Schriftliche Anfrage A
Stimmen die folgenden Aussagen mit dem Textabschnitt überein: (i) Die Oper „Falstaff“ stammt aus dem Hessischen Staatstheater Wiesbaden. (ii) Alice und Meg kennen einander nicht. (iii) Nach dem ersten Rendezvous lässt sich Falstaff auf kein weiteres Treffen ein. Antworte jeweils mit Ja oder Nein und zitiere dazu wörtlich die entscheidenden Worte des Textabschnitts.
Schriftliche Anfrage B
Gib den Textabschnitt zwischen „Wir wollen damit“ und „Kollegen der ARD.“ wortgetreu wieder, beide Stellen eingeschlossen.

Textabschnitt
--

Wir wollen damit auch ein Bild von der Vielfältigkeit der deutschen Opernszene vermitteln und beweisen, dass vor allem auch die kleineren Häuser erstaunliches Potential haben. Unterstützt werden wir bei diesem Mammutvorhaben von den Kollegen der ARD.

Sechsundzwanzigstes Projekt dieser Reihe ist die Oper "Falstaff" von Giuseppe Verdi aus dem Hessischen Staatstheater Wiesbaden.

Sir John Falstaff ist in Geldnöten und sucht bei den reich verheirateten Damen Alice und Meg eine lukrative Liaison. Doch dummerweise kennen die beiden sich gut und zeigen einander die Liebesbriefe des Schürzenjägers. Sie beschließen, ihm eine Lektion zu erteilen. Das arrangierte Schein-Rendezvous mit Falstaff eskaliert, da Alices eifersüchtiger Ehemann Wind von der angeblichen Liaison bekommen hat. Nur mit knapper Not entrinnt Falstaff der brenzligen Situation. In seinem unverwüstlichen Selbstvertrauen lässt er sich jedoch erneut auf ein Stelldichein mit den reichen Gattinnen ein. Beim nächtlichen Verwirrspiel, an dem sich auch die eingeweihten Männer beteiligen, kommt es zu Missverständnissen – und es ist nun nicht mehr nur Falstaff, der genarrt wird.

--

Bereitgestellte Daten
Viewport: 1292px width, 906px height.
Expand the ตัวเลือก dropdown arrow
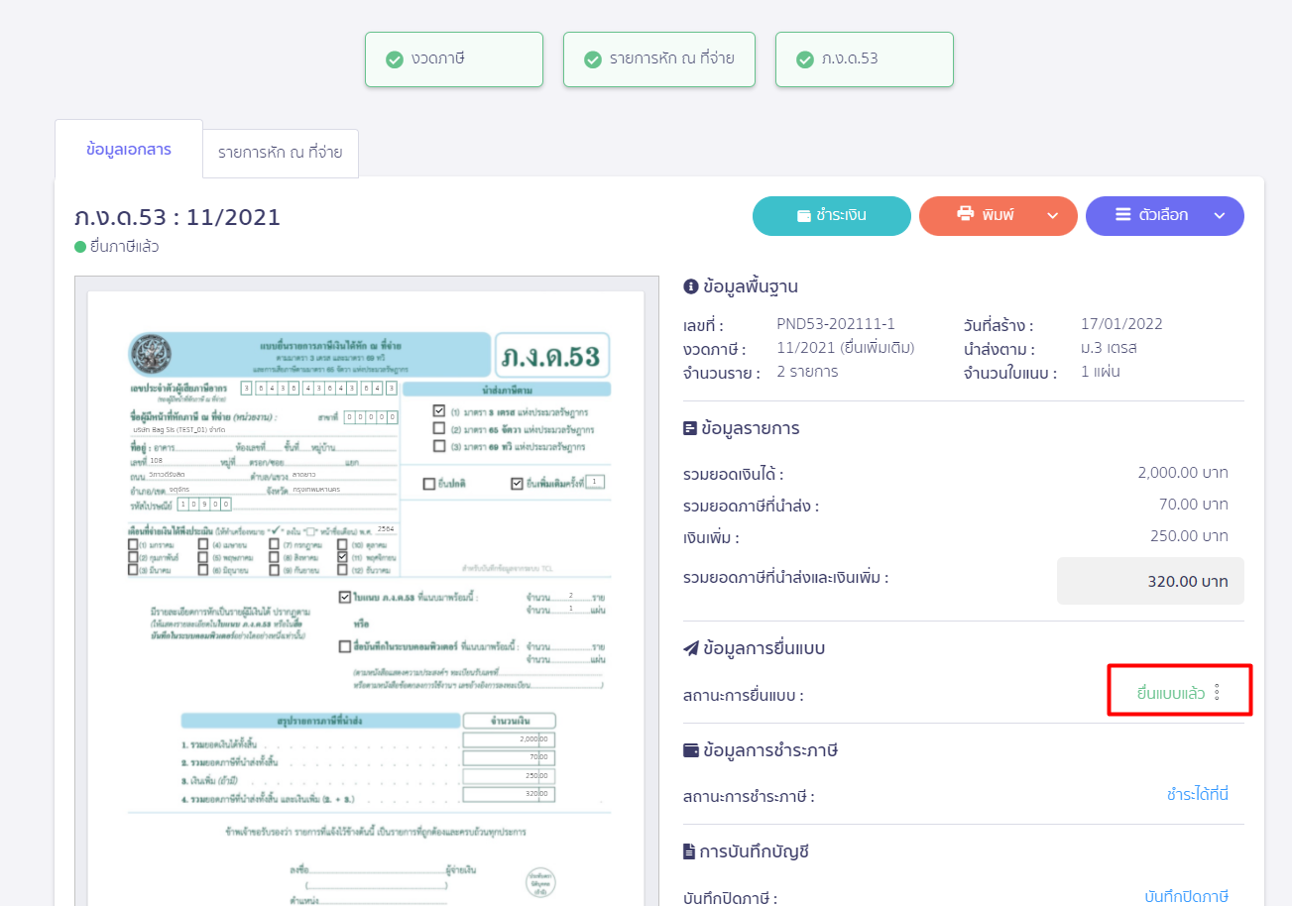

--

Antwort A
(i) Ja: „Sechsundzwanzigstes Projekt dieser Reihe ist die Oper "Falstaff" von Giuseppe Verdi aus dem Hessischen Staatstheater Wiesbaden.“
(ii) Nein: „Doch dummerweise kennen die beiden sich gut“
(iii) Nein: „lässt er sich jedoch erneut auf ein Stelldichein mit den reichen Gattinnen ein“

Antwort B
Wir wollen damit auch ein Bild von der Vielfältigkeit der deutschen Opernszene vermitteln und beweisen, dass vor allem auch die kleineren Häuser erstaunliches Potential haben. Unterstützt werden wir bei diesem Mammutvorhaben von den Kollegen der ARD.